I’m sure many people across Tameside would have seen the grim news of sewage discharge warnings being issued at more than 40 beaches across England and Wales after heavy rain overwhelmed the sewage system.
Unfortunately, raw sewage discharge has become more common over the last decade. Recent analysis has shown that over the last six years, there have been at least 1,261,498 sewage spill events. That means that on average, water companies are spilling sewage into our waters every two-and-a-half-minutes.
United Utilities, the water company that provides services in the North West, recorded 81,000 monitored spill events last year alone. The River Tame is one of the most polluted waterways in the world, with a key source of pollution coming from untreated wastewater.
These figures are disgusting and totally unacceptable, and I simply cannot understand why the Government aren’t doing more to clamp down on water companies pumping sewage into our waterways. Earlier this year, I met with the Minister in charge of Nature Recovery and the Domestic Environment to press her to do more, but there seems to be a real lack of urgency on the part of the Government.
Back in 2021, Labour voted to change the Environment Bill to stop companies dumping raw sewage into British rivers and coastal waters.
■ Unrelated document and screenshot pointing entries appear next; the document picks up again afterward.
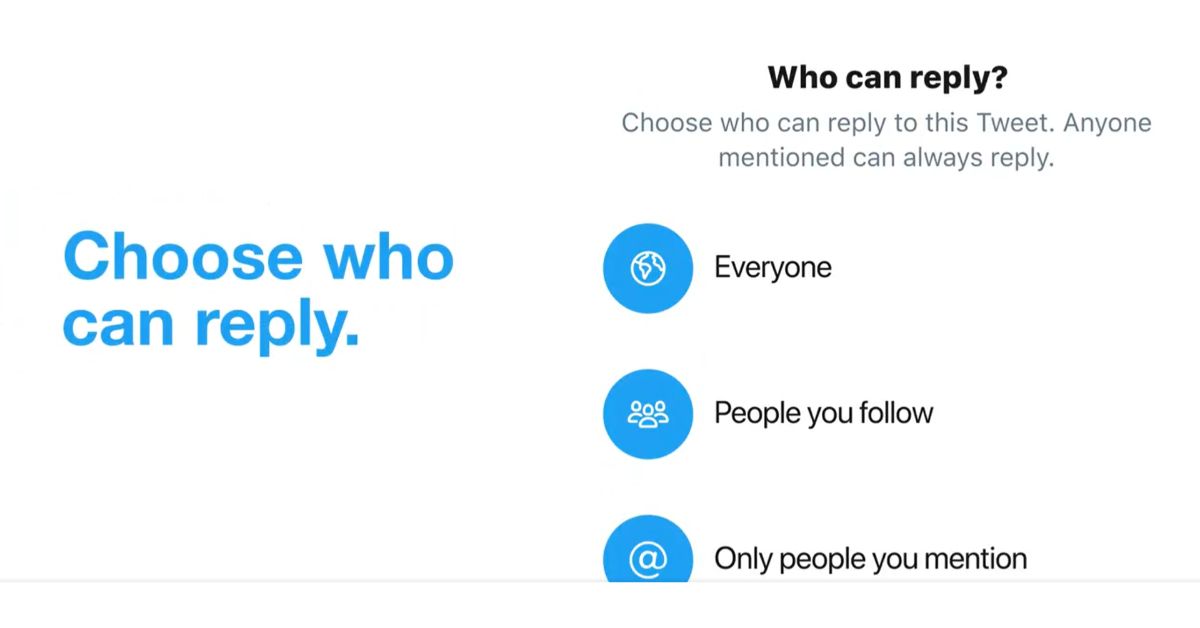The image size is (1200, 628).
Task: Click the followers icon beside People you follow
Action: pyautogui.click(x=647, y=413)
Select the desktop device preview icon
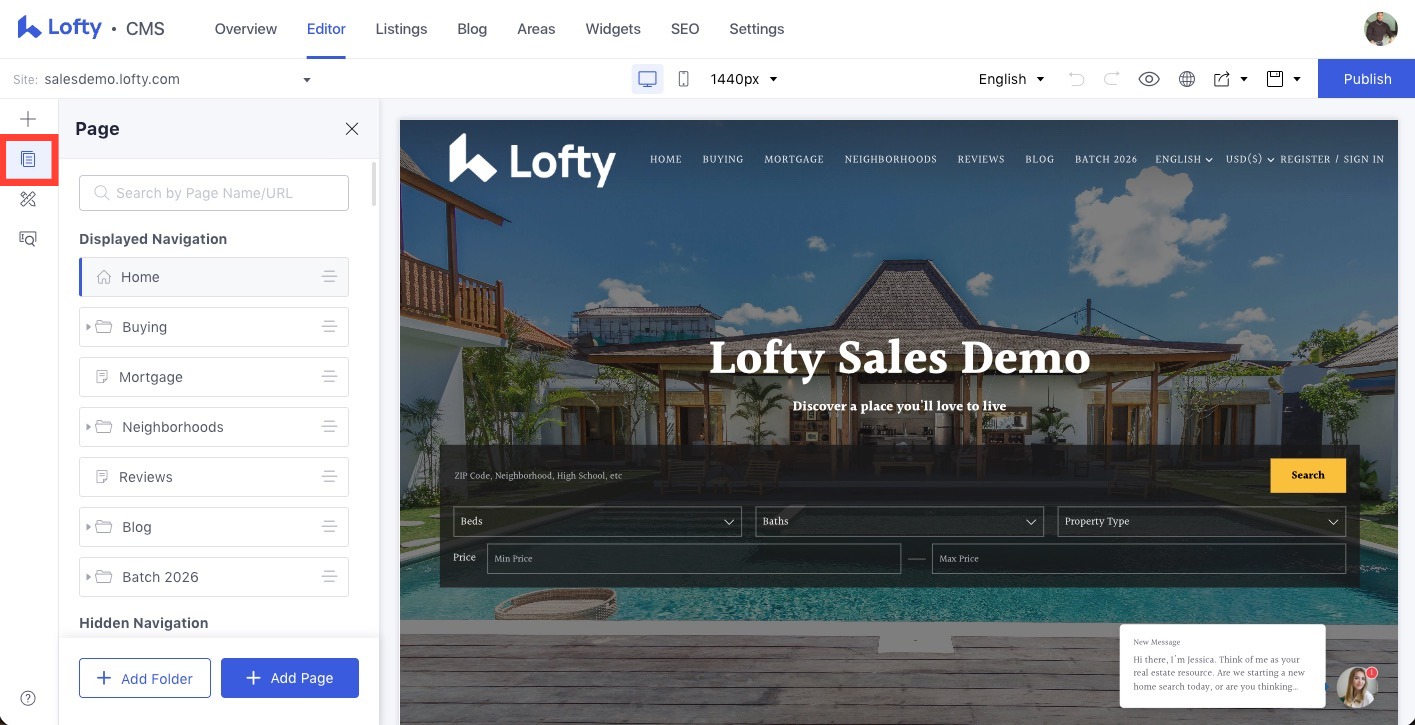 tap(647, 79)
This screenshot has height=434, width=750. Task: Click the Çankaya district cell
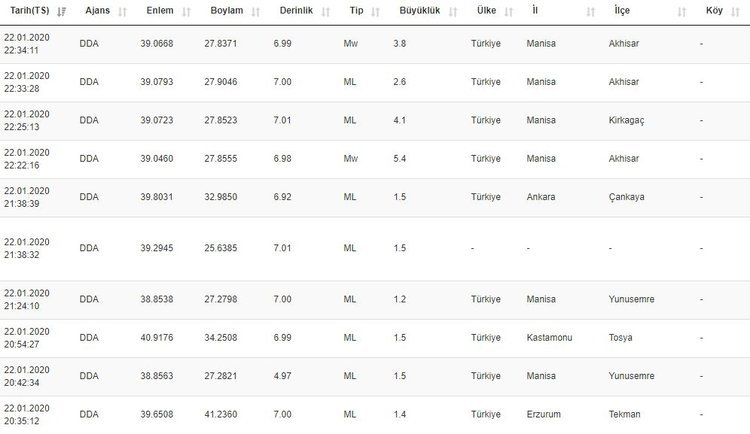coord(626,197)
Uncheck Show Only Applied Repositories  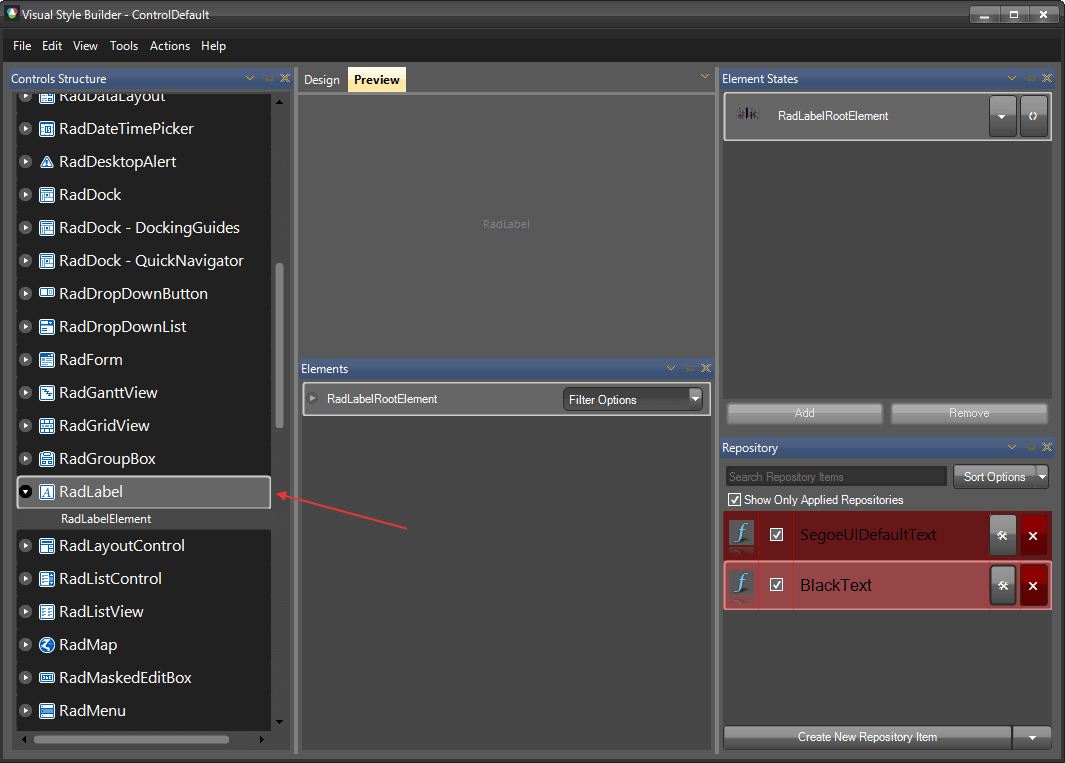[x=734, y=499]
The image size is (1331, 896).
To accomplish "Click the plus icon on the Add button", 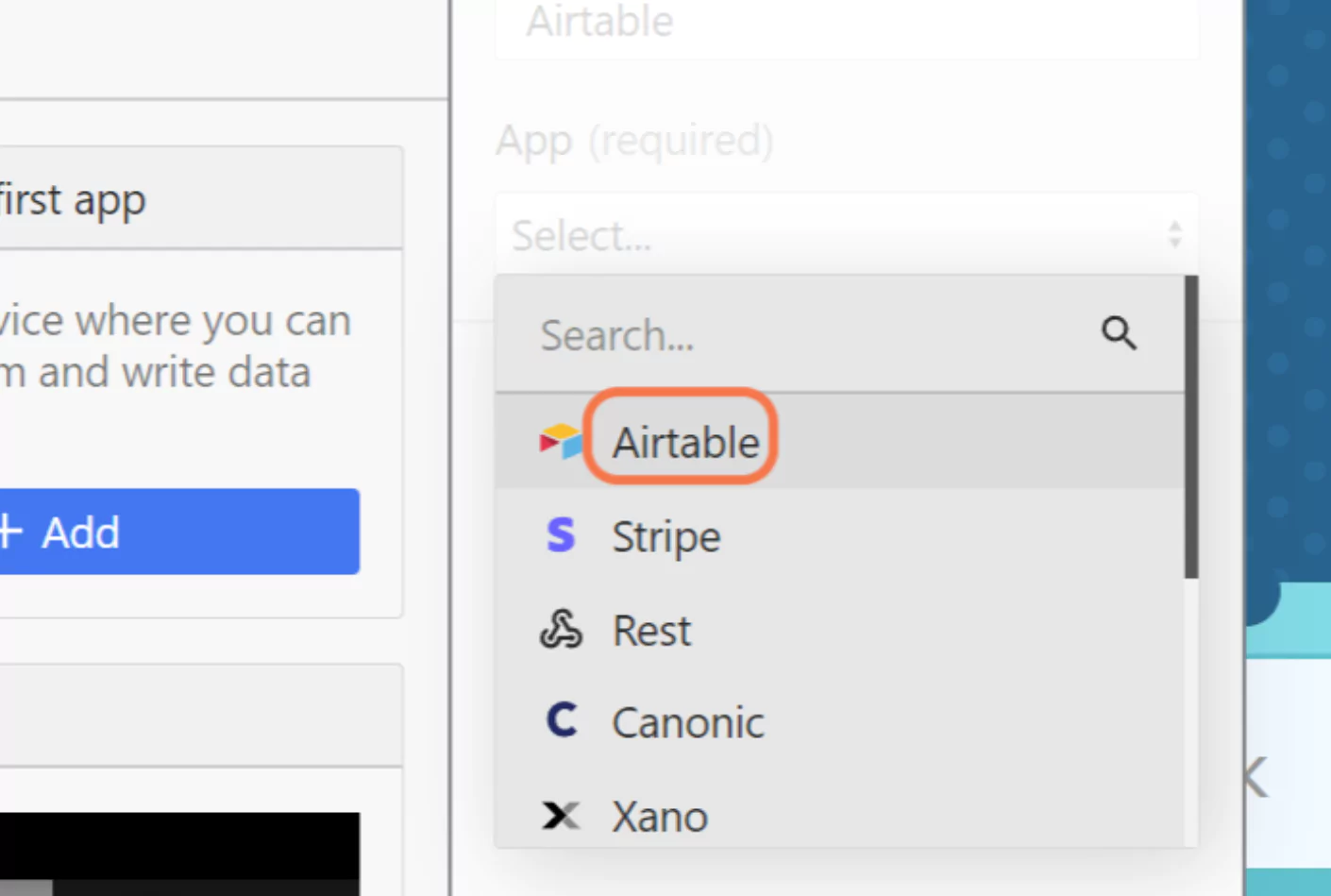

Inexplicably, the Government blocked this change, effectively enabling water companies to continue this practise with no repercussions. Unfortunately, the vile images we have seen after the last few weeks are the consequences of the Government’s inaction.
We can’t sit back and let companies destroy our precious waterways. It’s time to act, and act robustly. That means toughening up regulations, holding water company bosses legally and financially accountable for their negligence, and putting a stop to loopholes that mean companies can wriggle out of their responsibilities.
Unless we take action, this crisis will only get worse. We’ve reached this point because of poor planning and infrastructure neglect. Back in 2016 (under the ‘watchful’ eye of a certain Liz Truss) the Tories slashed £235m from the Environment Agency’s budget, effectively hampering the department’s ability to monitor and protect waterways. A short-sighted decision has had catastrophic consequences.
We can’t afford more complacency and mismanagement. It’s time to clean up this Government’s mess, and make sure that we protect our waterways and beaches for generations to come.